CharlieDigital · 2025-02-18T13:06:51 1739884011

Simple example of problem my team ran across.

The distance between "dairy creamer" and "non-dairy creamer" is too small. So an embedding for one will rank high for the other as well, even though they mean precisely opposite things. For example, the embedding for "dairy free creamer" will result in a low distance from both of the concepts such that you cannot really apply a reasonable threshold.

shanusmagnus · 2025-02-18T14:34:27 1739889267

But in a larger frame, of "things tightly associated with coffee", they mean something extremely close.
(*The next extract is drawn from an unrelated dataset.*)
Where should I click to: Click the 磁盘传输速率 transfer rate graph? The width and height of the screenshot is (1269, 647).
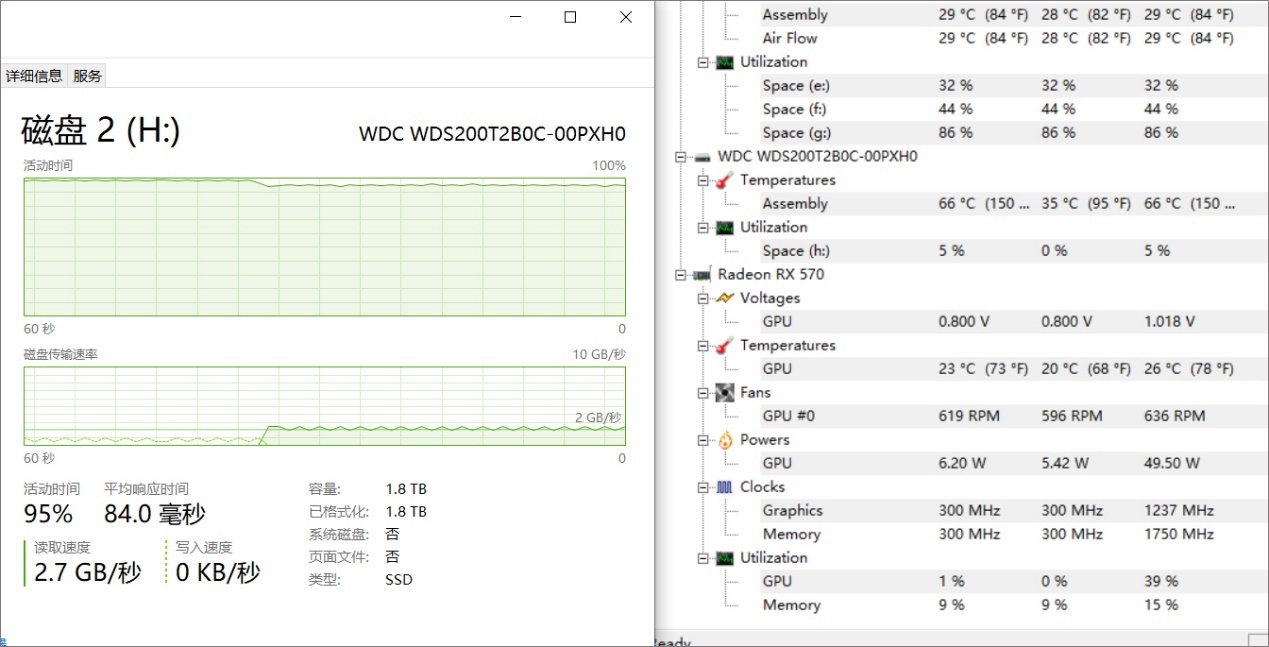pos(324,406)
Whether these things are opposite from each other, or virtually identical, is a function of your point of view; or, in this context, the generally-meaningful level of discourse.

At scale, I expect having dairy vs non-dairy distance be very small is the more accurate representation of intent.

CharlieDigital · 2025-02-18T17:30:45 1739899845

Of course, I also expect them to be very close and that's the problem with purely relying on embeddings and distance where, in this case, the two things mean entirely opposite preferences on the same topic.

(I think maybe why we sometimes see AI generated search overviews give certain types of really bad answers because the underlying embedding search is returning "semantically similar" results)

DHolzer · 2025-02-18T12:49:23 1739882963

> Totally disagree here, using embeddings is much more reliable / robust, I wouldn't put much stock in LLM output, too much going on

I think both ways can be the preferable option, depending on how well the embedding space represents the text - and that is mostly dependet on the specific use case and model combination.

So if the embedding space does not correctly project required nuance, then it's often a viable option to get the top_n results and do the rest by utilizing the llm + validation calls.

But i do agree with you, i would always like to work with embeddings rather than some llm output. I think it would be such a great thing to have rock solid embedding space where one would not even consider to look at token predictor models.